For why, read Aaqil's own blog on his Christianity series.You can also watch his own response to criticisms on YouTube.
So why, apart from the fact that he is handsome, should we welcome him? Archbishop Cranmer has it about right:
'The marginalisation of the state religion has been systemic and inexorable. It is not only that Jerry Springer - the Opera was broadcast on their watch, but a Sikh was appointed to produce Songs of Praise, minority faiths are treated more respectfully than that of the majority, an atheist has been appointed to the board which oversees religious output, and the Church of England has been sidelined to the point of irrelevance.
'The corporation has been guilty of religious cleansing on a scale comparable with that of the Balkans. The BBCs spiritual war machine has reduced Christianity to a harmless and toothless myth which can do nothing but suck at the pervasive ecumenical pantheism which genuflects ever so slightly to Islam. Under Christian leadership, the BBC has become a secular humanist organisation which now propagates its own objective worldview through its own biased history and its own version of truth. It has a self-styled mission to inculcate the ignorant masses with the Gaia spirituality of the New Age, and it has embraced the pseudo-gospel of environmentalism to that end.
'If religious broadcasting under Christians has become such a secular joke, why should a Muslim not be given a chance to redeem the situation? He might even prove to be more respectful of Christianity, the Bible and Jesus than the Christians have hitherto been. He might feel compelled to make some hard-hitting programmes about the Islamic world the treatment of Muslim women, the persecution of non-Muslims, the human rights breaches, the destruction of churches, the cleansing of Christians from Iraq, Iran, Egypt, Israel...'
A while ago I blogged the programme he made with Howard Jacobson. Another one in the Christianity series was presented by Cherie Blair. On Cherie's own blog he writes: 'Two examples of Christianity's impact on our modern world are the Reformation and the Crusades. Without the Reformation we may not have become a Protestant nation with many of the characteristics, language and structures we take for granted today. And the Crusades? One of our presenters, Rageh Omar, argues in his film that we've forgotten its importance in the west, but that in the Muslim world, the brutality of the Crusades still resonates in the hearts of many Muslims and in the rhetoric of Al Qaeda.
'So, Christianity: A History is not just another television series - for me it's more important than that, it's a lesson about today's world and an attempt to shed light on the history of a faith that continues to shape the destiny of all of us in some way or other. We hope it does that and that it makes just a few of us think about how we got to where we are today.'
He also commissioned a well-received series on the Koran.
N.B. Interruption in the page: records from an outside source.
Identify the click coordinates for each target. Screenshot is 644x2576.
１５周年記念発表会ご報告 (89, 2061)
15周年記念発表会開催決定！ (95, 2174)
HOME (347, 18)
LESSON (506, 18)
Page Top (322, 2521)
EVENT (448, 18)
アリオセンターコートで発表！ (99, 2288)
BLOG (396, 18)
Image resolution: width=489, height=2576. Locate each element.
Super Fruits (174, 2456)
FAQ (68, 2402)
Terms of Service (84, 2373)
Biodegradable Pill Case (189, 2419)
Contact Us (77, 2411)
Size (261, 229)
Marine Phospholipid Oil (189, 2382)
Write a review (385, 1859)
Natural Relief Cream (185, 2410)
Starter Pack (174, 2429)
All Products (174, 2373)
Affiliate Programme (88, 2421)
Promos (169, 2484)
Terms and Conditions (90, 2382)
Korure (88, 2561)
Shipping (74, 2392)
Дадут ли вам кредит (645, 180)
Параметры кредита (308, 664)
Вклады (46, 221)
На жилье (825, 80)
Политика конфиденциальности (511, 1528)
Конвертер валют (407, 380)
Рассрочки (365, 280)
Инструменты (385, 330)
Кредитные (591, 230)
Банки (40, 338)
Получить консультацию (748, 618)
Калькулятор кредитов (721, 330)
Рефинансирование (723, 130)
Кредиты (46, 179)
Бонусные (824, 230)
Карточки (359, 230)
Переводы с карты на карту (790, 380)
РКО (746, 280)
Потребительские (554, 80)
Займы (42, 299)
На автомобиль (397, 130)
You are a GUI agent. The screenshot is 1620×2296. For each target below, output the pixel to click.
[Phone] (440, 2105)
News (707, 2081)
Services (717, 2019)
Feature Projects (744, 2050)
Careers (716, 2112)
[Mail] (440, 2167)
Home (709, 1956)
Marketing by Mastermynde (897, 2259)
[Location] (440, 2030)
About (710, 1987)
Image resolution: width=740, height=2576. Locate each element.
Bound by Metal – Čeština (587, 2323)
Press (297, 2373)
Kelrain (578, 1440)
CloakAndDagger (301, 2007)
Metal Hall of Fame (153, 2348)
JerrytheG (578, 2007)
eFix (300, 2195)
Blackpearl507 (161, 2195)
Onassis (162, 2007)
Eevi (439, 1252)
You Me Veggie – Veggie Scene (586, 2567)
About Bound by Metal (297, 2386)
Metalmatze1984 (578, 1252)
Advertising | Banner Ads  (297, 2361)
Good for the BBC in having the courage to go against decades of broadcast tradition and give us all something stimulatin to think about. We can rely on Aaqil Ahmed to do the same.
And the Crusades? One of our presenters, Rageh Omar, argues in his film that we've forgotten its importance in the west, but that in the Muslim world, the brutality of the Crusades still resonates in the hearts of many Muslims and in the rhetoric of Al Qaeda.
muslims tried to overrun Europe in an orgy of conquest. Christians fought back and kicked some muslim butt. Boo-hoo for muslims...not.
Britain is lost...
When are the British soccer rowdies going to say, “enough is enough”?
Will Britain finally have the last laugh in a war lost long ago?
All the stories have been told
Of kings and days of old,
But there’s no England now.
All the wars that were won and lost
Somehow don’t seem to matter very much anymore.
“Aaqil Ahmed, the innovative and interesting programmer responsible for Channel 4’s recent Christianity: A History series, has been appointed the first Muslim head of religion at the BBC, as we report today.”
Well, the BBC is just trying to be “sensitive” to the majority religion in formerly Great Britain. The same kind of “sensitivity” to Jacqui Smith’s attempts to banish Michael Savage.
It’s a very sad day for this once Christian nation.